Jim Armitage: Let's pace ourselves on rate cuts

In a hurry: Bank of England Governor Mark Carney is expected to cut interest rates
Dylan Martinez/PA

Stability is increasing in Westminster by the hour, but the outlook for the economy remains perilously uncertain.

As the Bank of England’s survey on lending suggests today, both in the short term and further out.

We have no idea what the Brexit negotiations are going to result in next year or beyond, and even less of a clue how it will affect the economy.

In which case, why cut interest rates ever closer to zero tomorrow, leaving even less room for monetary easing for when we might really need it later?

Britain is heading into potentially brutal territory with neither map nor compass.

It makes no sense to wolf down what little grub we have in our kitbags before we’ve even started.

Ungrateful HSBC...

HSBC must be one of London’s most ungrateful companies.

It emerged this week that, at the height of the US investigation into how HSBC allowed the Mexican Sinaloa cartel to launder drug money through it, both the Financial Services Authority and the Chancellor of the Exchequer lobbied Washington hard not to launch a full-blown prosecution.

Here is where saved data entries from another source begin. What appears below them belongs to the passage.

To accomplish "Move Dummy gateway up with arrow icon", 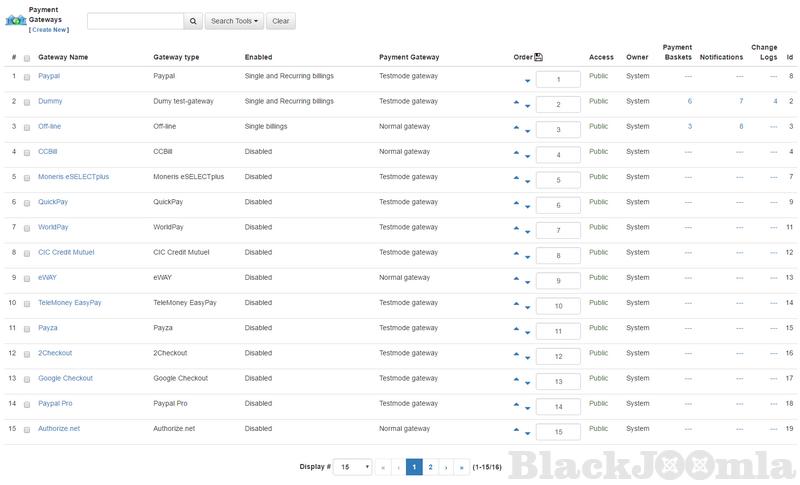I will pos(517,102).
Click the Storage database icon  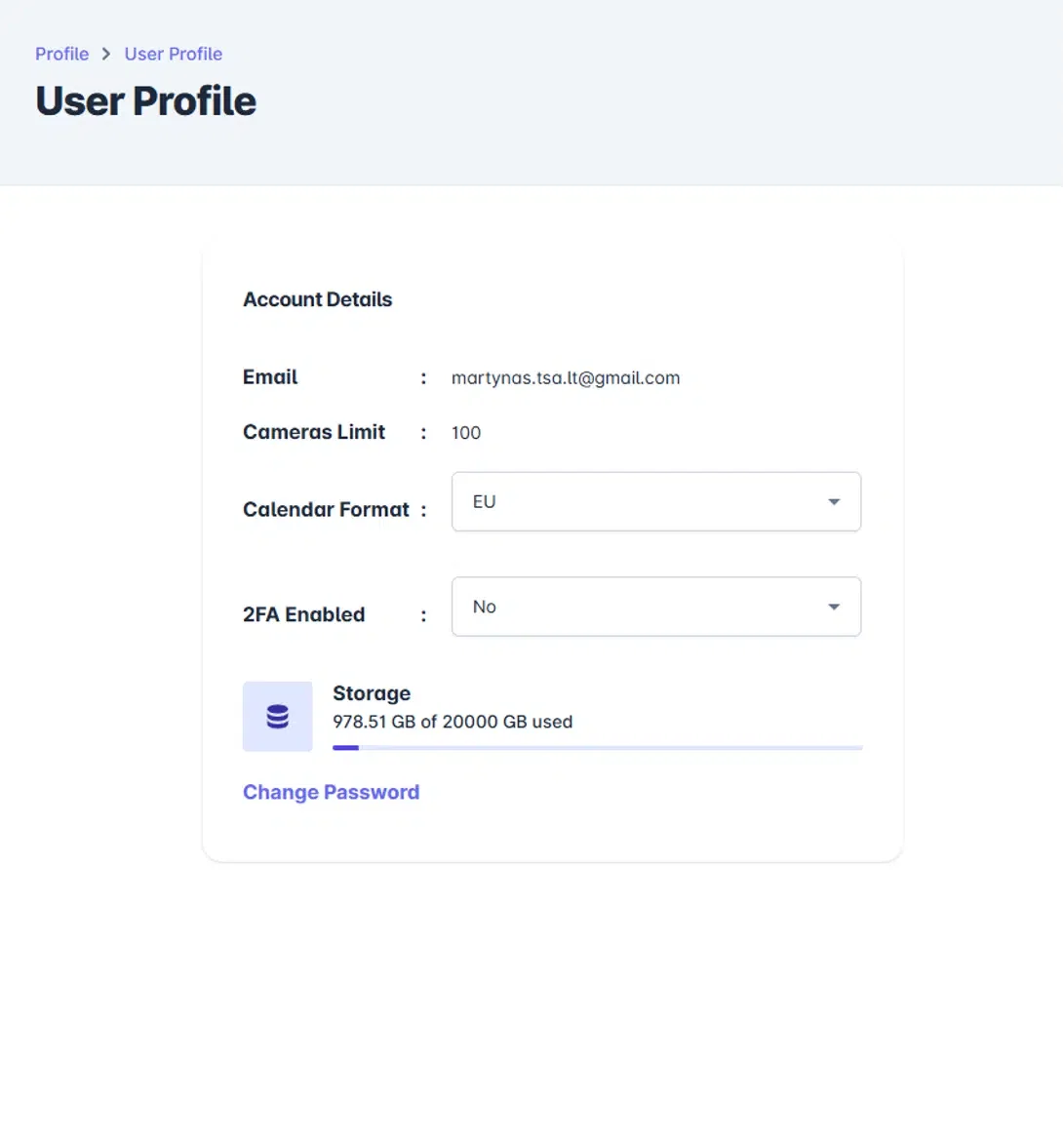tap(278, 717)
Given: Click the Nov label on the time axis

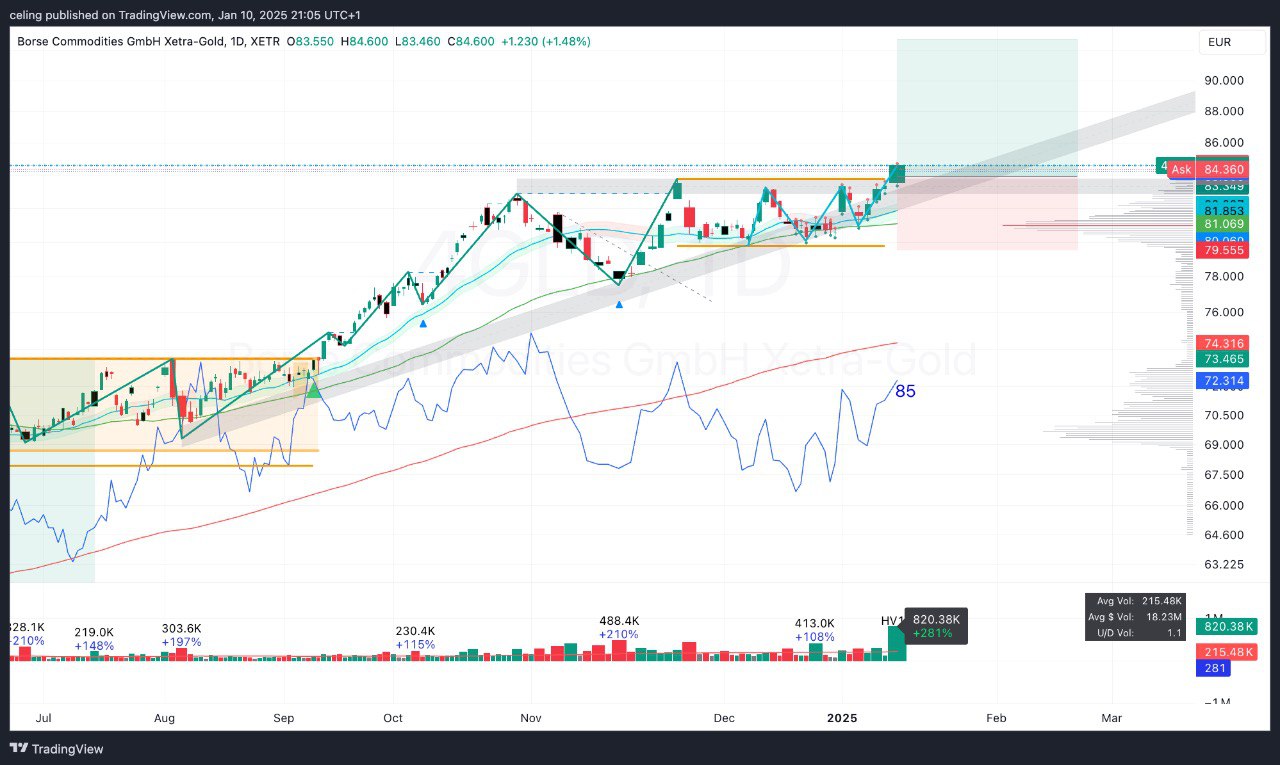Looking at the screenshot, I should tap(531, 718).
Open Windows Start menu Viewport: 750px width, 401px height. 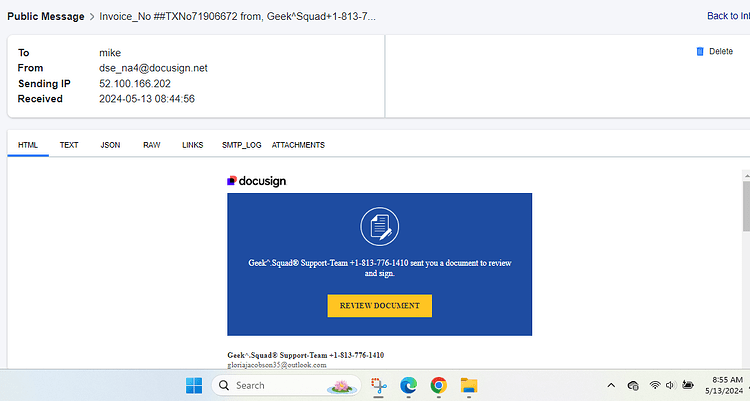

George Osborne personally wrote to both Federal Reserve chairman Ben Bernanke and Treasury secretary Tim Geithner to press the case.

Osborne even claimed the impact on HSBC of an indictment could cause a major European and Asian banking crisis.

His crucial letters were in early September 2012. Treasury records show HSBC was granted an audience with Osborne three times in July and August of that year, and a further three with Mark Hoban, financial secretary to the Treasury.

Such regular meetings with one company are unusual, but the Government appears to have been willing to listen and help.

Britain’s high-level lobbying caused such ructions in the US that the indictment was, indeed, dropped in favour of a negotiated deferred prosecution agreement, saving HSBC’s skin.

Yet how did HSBC repay the Chancellor for his efforts? By threatening to leave London for Hong Kong a couple of years later.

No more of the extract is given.